Texte cité →
L’économie est devenue une religion ésotérique et comme telle, elle veut nous faire croire.

Jusqu’à preuve du contraire, la science économique était, et reste, une science humaine au sens de la définition que l’on donne à ce corpus d’études : une science étudiant l’action humaine. Et spécifiquement pour l’économie, peut-on reprendre une des définitions, telle celle de Raymond Barre : « la science économique est la science de l'administration des ressources rares. Elle étudie les formes que prend le comportement humain dans l'aménagement de ces ressources ; elle analyse et explique les modalités selon lesquelles un individu ou une société affecte des moyens limités à la satisfaction de besoins nombreux et illimités ». Définition libérale d’un homme libéral des années 60-70 qui parait bien en opposition aux thèses développées aujourd’hui par les néo-libéraux des années 2000.

Consigne 1 → Dans la définition de Raymond Barre citée par le texte sur la science économique, relevez tous les verbes dont le sujet est le pronom « elle ».
Consigne 2 →
Répondez brièvement aux questions suivantes à partir du texte sur la science économique.
(a) À quel type de religion l'économie est-elle comparée dans la première phrase ?
(b) À quelle catégorie de sciences la science économique appartient-elle, selon le texte ?
(c) De quelles décennies Raymond Barre est-il présenté comme un homme libéral ?
Consigne 3 → Recopiez fidèlement le passage du texte sur la science économique qui commence par « Jusqu’à preuve du » et se termine par « des années 2000. ».

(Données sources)
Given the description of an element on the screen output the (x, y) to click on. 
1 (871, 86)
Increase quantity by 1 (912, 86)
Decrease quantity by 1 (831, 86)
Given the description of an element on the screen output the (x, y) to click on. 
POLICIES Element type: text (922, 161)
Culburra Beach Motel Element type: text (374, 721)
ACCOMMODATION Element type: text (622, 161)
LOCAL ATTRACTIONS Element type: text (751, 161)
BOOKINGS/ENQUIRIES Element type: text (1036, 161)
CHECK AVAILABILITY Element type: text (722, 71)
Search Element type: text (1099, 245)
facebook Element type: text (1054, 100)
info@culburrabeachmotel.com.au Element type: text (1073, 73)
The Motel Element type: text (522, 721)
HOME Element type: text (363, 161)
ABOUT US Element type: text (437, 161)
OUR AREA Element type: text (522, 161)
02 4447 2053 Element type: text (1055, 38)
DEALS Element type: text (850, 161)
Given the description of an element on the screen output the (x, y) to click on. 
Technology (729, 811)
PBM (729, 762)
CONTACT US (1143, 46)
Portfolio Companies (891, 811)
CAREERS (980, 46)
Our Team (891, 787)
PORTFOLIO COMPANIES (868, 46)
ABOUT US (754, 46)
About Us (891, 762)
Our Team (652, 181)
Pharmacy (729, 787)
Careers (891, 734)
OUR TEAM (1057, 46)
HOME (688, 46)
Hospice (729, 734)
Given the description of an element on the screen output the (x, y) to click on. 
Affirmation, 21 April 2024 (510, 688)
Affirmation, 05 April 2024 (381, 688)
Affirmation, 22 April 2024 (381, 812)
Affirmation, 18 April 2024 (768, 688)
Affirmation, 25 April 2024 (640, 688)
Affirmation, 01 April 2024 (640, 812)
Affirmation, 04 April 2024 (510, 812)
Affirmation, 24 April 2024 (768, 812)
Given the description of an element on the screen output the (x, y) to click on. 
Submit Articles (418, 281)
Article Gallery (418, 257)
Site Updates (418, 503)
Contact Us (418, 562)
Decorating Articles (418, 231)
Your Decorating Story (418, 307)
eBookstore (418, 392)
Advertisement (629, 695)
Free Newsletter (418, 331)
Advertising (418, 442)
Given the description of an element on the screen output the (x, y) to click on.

Résultat attendu 1 → étudie, analyse, explique

Résultat attendu 2 →
(a) À une religion ésotérique.
(b) Aux sciences humaines.
(c) Des années 60-70.

Résultat attendu 3 →
Jusqu’à preuve du contraire, la science économique était, et reste, une science humaine au sens de la définition que l’on donne à ce corpus d’études : une science étudiant l’action humaine. Et spécifiquement pour l’économie, peut-on reprendre une des définitions, telle celle de Raymond Barre : « la science économique est la science de l'administration des ressources rares. Elle étudie les formes que prend le comportement humain dans l'aménagement de ces ressources ; elle analyse et explique les modalités selon lesquelles un individu ou une société affecte des moyens limités à la satisfaction de besoins nombreux et illimités ». Définition libérale d’un homme libéral des années 60-70 qui parait bien en opposition aux thèses développées aujourd’hui par les néo-libéraux des années 2000.